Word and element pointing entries

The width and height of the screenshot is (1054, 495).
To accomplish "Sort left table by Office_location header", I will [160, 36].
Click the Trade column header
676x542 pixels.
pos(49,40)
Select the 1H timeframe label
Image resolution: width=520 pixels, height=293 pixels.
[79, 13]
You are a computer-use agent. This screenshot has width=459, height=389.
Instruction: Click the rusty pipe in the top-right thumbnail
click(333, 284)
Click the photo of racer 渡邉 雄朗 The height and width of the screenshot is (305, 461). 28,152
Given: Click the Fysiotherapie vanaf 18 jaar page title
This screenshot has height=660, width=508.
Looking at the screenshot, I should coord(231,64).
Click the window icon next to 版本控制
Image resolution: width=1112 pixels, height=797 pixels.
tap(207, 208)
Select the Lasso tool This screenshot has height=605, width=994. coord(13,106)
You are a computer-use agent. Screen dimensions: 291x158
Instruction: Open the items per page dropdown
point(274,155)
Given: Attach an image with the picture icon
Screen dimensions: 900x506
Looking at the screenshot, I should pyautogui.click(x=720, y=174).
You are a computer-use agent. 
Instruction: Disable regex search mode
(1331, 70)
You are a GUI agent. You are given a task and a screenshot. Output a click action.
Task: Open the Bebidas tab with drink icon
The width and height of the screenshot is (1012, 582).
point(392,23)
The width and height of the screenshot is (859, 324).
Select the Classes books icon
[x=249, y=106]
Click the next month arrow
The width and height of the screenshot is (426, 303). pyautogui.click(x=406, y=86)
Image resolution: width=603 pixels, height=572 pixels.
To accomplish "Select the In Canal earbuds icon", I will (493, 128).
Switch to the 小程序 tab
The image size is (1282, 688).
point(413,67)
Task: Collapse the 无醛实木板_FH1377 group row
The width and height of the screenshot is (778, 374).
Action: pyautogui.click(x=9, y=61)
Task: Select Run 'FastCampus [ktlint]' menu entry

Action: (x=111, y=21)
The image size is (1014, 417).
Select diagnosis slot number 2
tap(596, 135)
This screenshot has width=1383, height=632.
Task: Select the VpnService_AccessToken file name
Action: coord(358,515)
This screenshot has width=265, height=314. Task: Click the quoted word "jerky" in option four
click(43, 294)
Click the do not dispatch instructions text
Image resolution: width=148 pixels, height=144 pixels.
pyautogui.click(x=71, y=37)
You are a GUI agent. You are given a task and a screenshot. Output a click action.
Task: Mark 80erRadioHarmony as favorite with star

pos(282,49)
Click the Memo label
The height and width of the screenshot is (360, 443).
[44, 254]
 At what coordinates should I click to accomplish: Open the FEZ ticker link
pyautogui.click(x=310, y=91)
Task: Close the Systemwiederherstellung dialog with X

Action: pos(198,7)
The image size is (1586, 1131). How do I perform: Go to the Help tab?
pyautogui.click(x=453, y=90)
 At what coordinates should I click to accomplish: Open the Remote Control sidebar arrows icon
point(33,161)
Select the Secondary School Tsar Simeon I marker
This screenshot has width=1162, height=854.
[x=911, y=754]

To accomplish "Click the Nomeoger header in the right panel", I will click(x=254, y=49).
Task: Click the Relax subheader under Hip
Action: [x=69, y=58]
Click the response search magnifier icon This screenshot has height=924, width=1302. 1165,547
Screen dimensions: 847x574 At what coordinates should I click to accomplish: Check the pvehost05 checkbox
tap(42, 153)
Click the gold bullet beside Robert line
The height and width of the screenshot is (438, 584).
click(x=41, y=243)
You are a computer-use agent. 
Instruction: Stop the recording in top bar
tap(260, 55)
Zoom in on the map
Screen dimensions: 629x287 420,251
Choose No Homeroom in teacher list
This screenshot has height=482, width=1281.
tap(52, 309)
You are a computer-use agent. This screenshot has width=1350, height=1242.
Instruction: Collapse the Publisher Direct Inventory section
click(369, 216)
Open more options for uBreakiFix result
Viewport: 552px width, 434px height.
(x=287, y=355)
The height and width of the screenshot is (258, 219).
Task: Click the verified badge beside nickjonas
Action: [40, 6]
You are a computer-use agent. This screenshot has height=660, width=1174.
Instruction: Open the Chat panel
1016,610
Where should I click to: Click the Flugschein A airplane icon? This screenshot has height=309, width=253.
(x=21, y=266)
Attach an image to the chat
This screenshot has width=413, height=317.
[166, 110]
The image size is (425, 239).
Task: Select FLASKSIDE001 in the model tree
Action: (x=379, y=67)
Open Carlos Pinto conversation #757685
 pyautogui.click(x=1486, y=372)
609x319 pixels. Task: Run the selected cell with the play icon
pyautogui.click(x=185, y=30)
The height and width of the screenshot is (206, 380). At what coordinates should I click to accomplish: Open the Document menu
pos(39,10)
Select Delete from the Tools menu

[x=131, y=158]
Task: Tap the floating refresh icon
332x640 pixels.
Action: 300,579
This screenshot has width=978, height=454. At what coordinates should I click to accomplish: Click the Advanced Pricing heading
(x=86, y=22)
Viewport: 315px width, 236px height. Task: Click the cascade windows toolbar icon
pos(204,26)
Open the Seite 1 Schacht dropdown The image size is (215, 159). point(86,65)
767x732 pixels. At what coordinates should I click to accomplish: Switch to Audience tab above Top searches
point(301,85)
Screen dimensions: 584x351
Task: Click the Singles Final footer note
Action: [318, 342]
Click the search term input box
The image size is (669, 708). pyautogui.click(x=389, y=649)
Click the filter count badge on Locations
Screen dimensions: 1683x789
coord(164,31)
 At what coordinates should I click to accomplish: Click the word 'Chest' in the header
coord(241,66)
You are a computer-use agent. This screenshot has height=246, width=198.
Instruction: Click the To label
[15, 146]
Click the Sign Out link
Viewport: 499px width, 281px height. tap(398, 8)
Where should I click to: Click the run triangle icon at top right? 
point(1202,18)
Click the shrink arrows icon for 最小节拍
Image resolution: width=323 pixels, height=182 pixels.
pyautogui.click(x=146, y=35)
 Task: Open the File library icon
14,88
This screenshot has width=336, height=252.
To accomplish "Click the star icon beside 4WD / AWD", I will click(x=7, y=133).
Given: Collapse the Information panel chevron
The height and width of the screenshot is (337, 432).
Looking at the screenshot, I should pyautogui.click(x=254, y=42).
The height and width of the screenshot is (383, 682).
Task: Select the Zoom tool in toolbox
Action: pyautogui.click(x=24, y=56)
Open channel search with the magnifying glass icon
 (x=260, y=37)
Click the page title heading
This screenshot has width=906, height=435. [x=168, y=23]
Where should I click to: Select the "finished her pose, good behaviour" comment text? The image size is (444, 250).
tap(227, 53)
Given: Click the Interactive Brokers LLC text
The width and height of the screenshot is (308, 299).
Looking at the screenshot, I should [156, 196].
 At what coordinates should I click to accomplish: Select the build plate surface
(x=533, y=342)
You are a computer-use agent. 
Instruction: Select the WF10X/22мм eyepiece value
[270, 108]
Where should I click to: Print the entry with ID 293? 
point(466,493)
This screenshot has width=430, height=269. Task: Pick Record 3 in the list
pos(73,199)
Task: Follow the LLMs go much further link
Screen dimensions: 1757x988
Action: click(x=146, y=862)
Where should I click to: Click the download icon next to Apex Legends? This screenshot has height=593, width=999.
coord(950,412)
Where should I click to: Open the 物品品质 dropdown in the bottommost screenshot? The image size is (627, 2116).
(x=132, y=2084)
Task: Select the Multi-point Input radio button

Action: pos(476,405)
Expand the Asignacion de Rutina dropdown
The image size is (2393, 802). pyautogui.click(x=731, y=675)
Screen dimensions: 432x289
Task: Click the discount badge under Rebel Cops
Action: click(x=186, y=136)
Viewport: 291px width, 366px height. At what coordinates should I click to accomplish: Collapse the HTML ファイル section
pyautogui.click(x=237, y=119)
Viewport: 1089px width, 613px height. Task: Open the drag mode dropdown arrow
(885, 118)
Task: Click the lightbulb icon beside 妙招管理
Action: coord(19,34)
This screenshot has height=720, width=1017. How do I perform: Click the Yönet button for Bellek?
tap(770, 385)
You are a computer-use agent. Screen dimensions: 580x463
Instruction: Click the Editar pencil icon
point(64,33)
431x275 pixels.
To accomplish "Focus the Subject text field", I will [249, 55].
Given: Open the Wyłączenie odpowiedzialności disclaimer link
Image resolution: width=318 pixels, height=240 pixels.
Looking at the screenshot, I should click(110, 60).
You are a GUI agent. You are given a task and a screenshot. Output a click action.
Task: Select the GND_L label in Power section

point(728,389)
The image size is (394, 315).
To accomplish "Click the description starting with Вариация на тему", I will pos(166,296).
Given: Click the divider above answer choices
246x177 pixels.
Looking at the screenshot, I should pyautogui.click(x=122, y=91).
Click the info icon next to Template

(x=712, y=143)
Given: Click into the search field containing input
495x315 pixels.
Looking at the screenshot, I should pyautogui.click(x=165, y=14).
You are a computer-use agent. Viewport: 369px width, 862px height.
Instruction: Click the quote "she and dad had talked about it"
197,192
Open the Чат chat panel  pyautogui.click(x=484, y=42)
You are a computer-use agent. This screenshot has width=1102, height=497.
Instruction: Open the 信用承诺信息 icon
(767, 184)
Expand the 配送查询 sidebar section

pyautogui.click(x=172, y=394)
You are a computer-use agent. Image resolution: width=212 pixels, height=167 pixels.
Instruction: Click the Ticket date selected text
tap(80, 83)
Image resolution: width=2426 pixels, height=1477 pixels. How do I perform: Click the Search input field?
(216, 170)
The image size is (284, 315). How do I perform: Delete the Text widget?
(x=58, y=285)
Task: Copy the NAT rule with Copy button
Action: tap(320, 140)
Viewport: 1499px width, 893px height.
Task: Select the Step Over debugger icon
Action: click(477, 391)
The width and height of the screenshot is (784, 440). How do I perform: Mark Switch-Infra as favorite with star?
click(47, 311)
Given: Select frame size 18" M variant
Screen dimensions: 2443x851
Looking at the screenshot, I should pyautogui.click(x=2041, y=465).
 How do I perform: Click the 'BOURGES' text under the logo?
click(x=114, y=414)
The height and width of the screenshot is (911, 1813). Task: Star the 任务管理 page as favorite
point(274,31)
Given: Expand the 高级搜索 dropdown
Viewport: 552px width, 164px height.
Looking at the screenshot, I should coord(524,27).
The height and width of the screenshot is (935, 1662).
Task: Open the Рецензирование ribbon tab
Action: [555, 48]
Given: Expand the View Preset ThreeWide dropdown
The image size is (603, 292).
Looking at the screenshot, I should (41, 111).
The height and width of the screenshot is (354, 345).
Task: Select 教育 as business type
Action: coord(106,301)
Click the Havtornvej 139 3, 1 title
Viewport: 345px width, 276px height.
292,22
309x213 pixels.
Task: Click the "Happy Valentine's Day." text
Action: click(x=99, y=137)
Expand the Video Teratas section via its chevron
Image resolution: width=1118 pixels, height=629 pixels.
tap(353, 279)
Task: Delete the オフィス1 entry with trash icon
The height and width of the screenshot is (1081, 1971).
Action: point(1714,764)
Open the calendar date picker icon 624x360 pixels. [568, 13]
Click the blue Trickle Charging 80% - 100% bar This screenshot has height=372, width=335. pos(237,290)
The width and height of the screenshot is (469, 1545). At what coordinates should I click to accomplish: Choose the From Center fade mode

● TASK GOAL: Rewrite the part of the records that opens with the line containing "431x275 pixels." and closes with the line containing "Looking at the screenshot, I should click(110, 60).", with "Subject" replaced by "Recipient" and nothing else altered. Give only those lines.

● SOLUTION FOR THIS TASK:
431x275 pixels.
To accomplish "Focus the Recipient text field", I will [249, 55].
Given: Open the Wyłączenie odpowiedzialności disclaimer link
Image resolution: width=318 pixels, height=240 pixels.
Looking at the screenshot, I should click(110, 60).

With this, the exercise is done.